Collected data entries:

+++++

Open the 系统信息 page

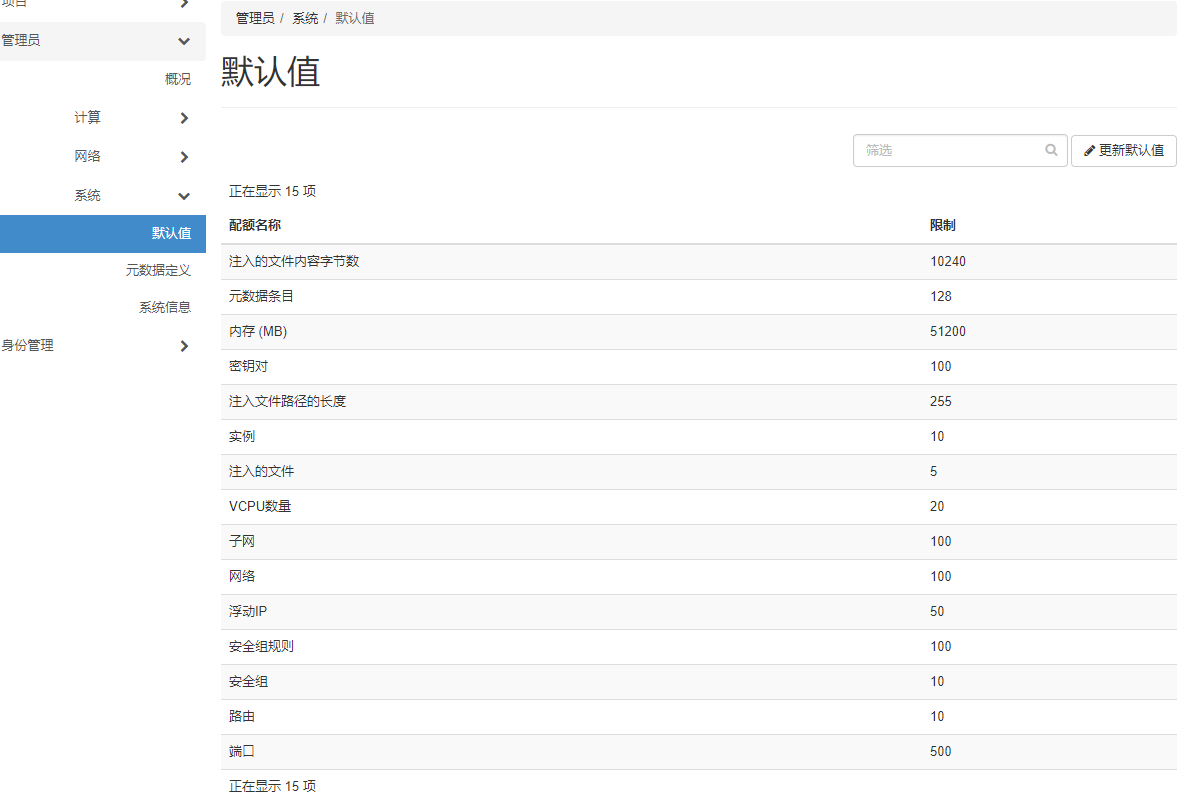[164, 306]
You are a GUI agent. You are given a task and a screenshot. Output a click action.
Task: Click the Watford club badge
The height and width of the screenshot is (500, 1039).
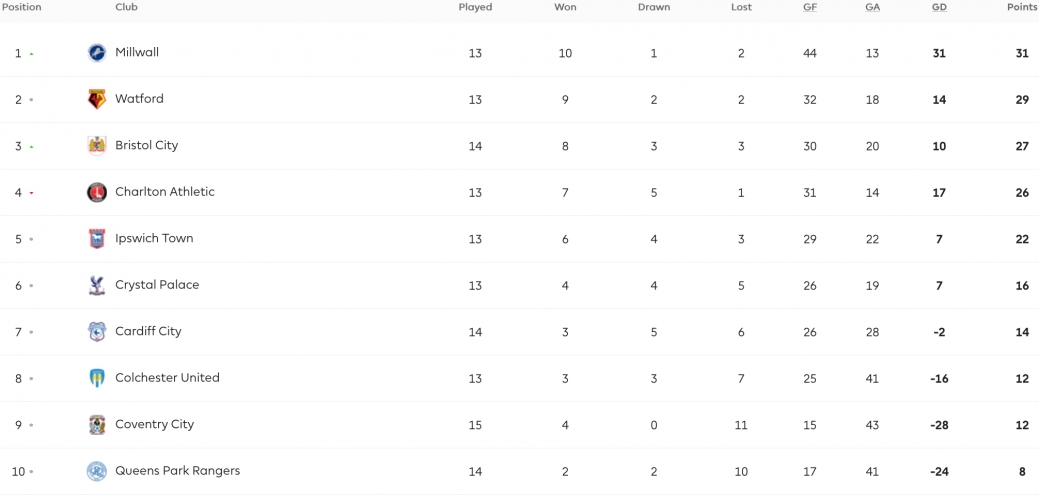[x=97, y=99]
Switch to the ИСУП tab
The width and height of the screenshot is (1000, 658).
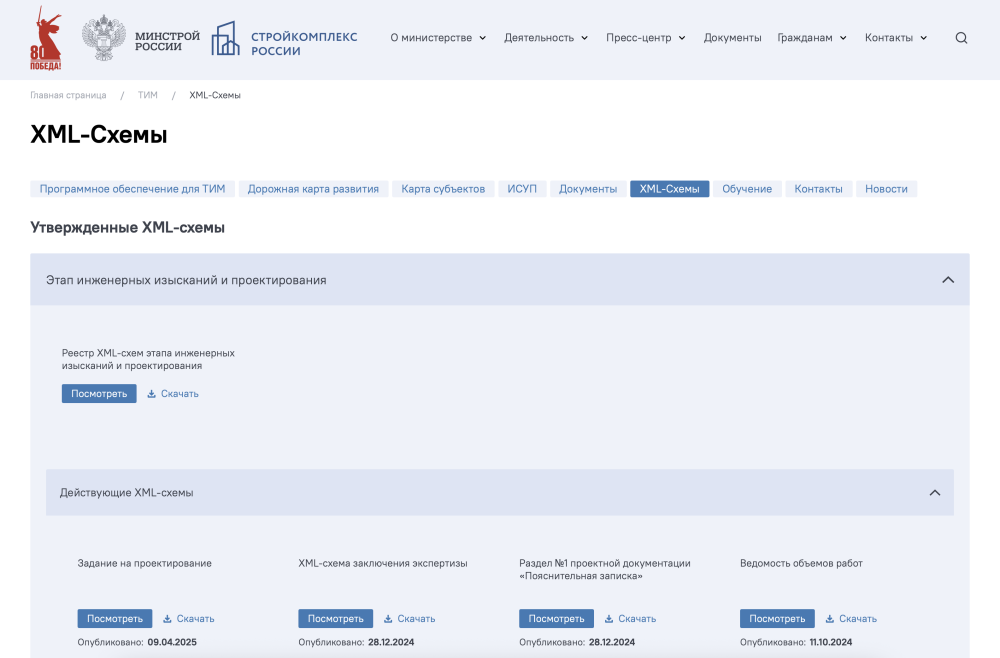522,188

+++++

THE PROBLEM =>
A precise copy of each record, with the images removed, should be output.

WORKED SOLUTION =>
Open the 系统信息 page

[164, 306]
You are a GUI agent. You are given a task and a screenshot. Output a click action.
Task: Click the Watford club badge
The height and width of the screenshot is (500, 1039).
[x=97, y=99]
Switch to the ИСУП tab
The width and height of the screenshot is (1000, 658).
522,188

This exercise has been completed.